The alkynylphosphonate analogue of calcitriol EM1 has potent anti-metastatic effects in breast cancer

Highlights

• EM1 reduces the number of lung metastases in an animal model of breast cancer.

• EM1 inhibits cellular migration and invasion in a breast carcinoma cell line.

• EM1 upregulates E-cadherin expression in a breast carcinoma cell line.

• EM1 does not affect the migration of a non-malignant mammary cell line.

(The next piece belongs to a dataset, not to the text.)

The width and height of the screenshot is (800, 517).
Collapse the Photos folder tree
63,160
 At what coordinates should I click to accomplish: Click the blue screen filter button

• EM1 maintains plasma calcium within the normal levels at a 50 μg/kg body weight dose.

Abstract

The active form of vitamin D₃, calcitriol, plays a major role in maintaining calcium/phosphate homeostasis. In addition, it is a potent antiproliferative and prodifferentiating agent. However, when effective antitumor doses of calcitriol are employed, hypercalcemic effects are observed, thus precluding its therapeutic application. To overcome this problem, structural analogues have been designed with the aim at retaining or even increasing the antitumor effects while decreasing its calcemic activity. This report shows the biological evaluation of an alkynylphosphonate vitamin D less-calcemic analogue in a murine model of breast cancer. We demonstrate that this compound has potent anti-metastatic effects through its action over cellular migration and invasion likely mediated through the up-regulation of E-cadherin expression. Based on the current in vitro and in vivo results, EM1 is a promising candidate as a therapeutic agent in breast cancer.

Introduction

The active form of vitamin D₃, 1,25-dihydroxyvitamin D₃ (calcitriol), is mainly known for its effects on calcium and phosphate homeostasis. In addition, non-classical effects have been demonstrated over the last 30 years, including pro-differentiating and antiproliferative effects in cancer cells [1], [2], [3], [4]. Moreover, calcitriol has been shown to regulate almost all the processes a tissue undergoes in its progression to malignancy (the hallmarks of cancer) including cellular proliferation and differentiation, cell death, angiogenesis, metastasis, DNA repair, energy metabolism reprogramming, immunomodulation and inflammation [5], [6].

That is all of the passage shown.